Sonuncusu; Allah’ın kullarını denemesi, imtihan etmesi.

İşte buna ne dayanabiliyor, ne de bunu kabullenebiliyorum.

Allahın insanları imtihan etmesi, denemesi, bu kadar mı gaddar bu kadar mı acımasız olur.

O henüz 52 yaşında, sevdiği, hoşlandığı müziği duyduğunda, yüzünde ki o güzel gamzelerini ortaya iyice ortaya çıkararak, melekleri kıskandıracak gülüşüyle, kendinden geçip inanılmaz zevk alarak oynayan, dans eden, dünya güzeli kadının, ayaklarının üstünde duramaması, kolunu bıraktığımda sendelemesi, düşmesi mi, kendi başına iki adım bile atamaması, nefes nefese kalması mı Allah'ın imtihanı, Allah'ın adaleti?

O güzelim harika tablolar yaratan, incecik parmakların artık ismini bile yazamayacak kadar körelmesi, hareket kabiliyetini yitirmesi midir Allah’ın imtihanı, adaleti?

Nedir bu böyle, önce verip, sonra geri almak? Bir çeşit oyun mu bu?

Allah kendi yarattığına nasıl bunu layık görür, nasıl kıyar, nasıl bu kadar eziyet eder, acı çektirir ki?

Siz evlatlarınıza bunu yapar mısınız?
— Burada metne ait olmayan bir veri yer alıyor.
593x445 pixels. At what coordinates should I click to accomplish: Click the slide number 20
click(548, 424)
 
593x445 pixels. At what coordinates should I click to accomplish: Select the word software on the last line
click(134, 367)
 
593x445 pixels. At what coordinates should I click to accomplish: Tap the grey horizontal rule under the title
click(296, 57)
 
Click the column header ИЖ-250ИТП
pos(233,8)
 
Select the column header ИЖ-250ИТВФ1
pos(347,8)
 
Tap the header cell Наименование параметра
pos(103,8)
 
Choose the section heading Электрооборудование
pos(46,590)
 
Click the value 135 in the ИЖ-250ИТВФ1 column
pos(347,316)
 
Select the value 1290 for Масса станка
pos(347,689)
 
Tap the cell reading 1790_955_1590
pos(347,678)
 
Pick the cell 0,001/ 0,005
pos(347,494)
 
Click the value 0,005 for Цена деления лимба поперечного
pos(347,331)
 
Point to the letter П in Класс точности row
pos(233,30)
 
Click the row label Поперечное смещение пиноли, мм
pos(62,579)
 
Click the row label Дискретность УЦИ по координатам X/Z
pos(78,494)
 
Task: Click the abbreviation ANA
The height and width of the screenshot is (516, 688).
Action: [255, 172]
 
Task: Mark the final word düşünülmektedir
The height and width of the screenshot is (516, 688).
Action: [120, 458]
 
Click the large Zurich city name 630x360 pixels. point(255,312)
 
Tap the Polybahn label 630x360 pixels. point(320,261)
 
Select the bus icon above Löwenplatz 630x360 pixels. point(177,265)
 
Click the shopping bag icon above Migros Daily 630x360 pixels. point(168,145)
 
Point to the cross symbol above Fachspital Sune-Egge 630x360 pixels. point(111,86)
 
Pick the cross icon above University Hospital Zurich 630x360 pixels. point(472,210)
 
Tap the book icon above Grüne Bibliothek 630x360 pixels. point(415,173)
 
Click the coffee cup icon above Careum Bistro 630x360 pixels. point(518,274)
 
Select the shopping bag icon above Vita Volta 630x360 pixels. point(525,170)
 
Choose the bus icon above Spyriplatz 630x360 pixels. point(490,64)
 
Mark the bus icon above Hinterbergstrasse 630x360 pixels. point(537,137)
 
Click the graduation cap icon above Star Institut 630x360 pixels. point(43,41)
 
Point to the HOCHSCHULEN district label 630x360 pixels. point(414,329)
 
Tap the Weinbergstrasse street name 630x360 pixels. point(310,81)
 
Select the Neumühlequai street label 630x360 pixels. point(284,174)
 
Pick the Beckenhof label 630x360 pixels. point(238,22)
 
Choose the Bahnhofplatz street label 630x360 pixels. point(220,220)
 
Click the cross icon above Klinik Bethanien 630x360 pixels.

Yapabilirmisiniz?

Bir yerlerde bir şeyler çok yanlış ve çok acı verici.

Artık hiç anlamıyorum, anlamaya da çalışmıyorum.

Bıraktım yani.

Sabretmekten, sabretmeye çalışmaktan, kabullenmeye uğraşmaktan yoruldum artık.

Ne olacaksa olsun.

İnceldiği yerden kopsun.

Kopsun be!!!

Kopsun.


SENİ SEVİYORUM



Akşamları restoranımızı ve mağazamızı kapattıktan sonra, o her köşesini dantel gibi işlediğimiz, inanılmaz emek vererek, alın terimizle inşa ettiğimiz muhteşem evimizin terasında, yorgun ayaklarımızı uzatır, yorgunluğumuzun tadını çıkarırdık yeşil gözlümle.

Elele, kucak kucağa, cırcır böceklerini dinler, etrafımızı çepeçevre saran çam ağaçlarının, bahçemizden yayılan yasemin ağaçlarının kokusunu içimize çeker, yıldızları seyrederdik. Sıcak ama çok güzel yaz gecelerinde.

Sevgilim birden yemyeşil gözlerini gözlerime diker “Seni öyle seviyorum ki Güven” derdi.

“Nereden icabetti, şimdi sevgin mi kabardı” diye sorar, şakacıktan, gülerdim. “Bilmem, içimden geldi, her şey o kadar güzel ki korkuyorum” derdi.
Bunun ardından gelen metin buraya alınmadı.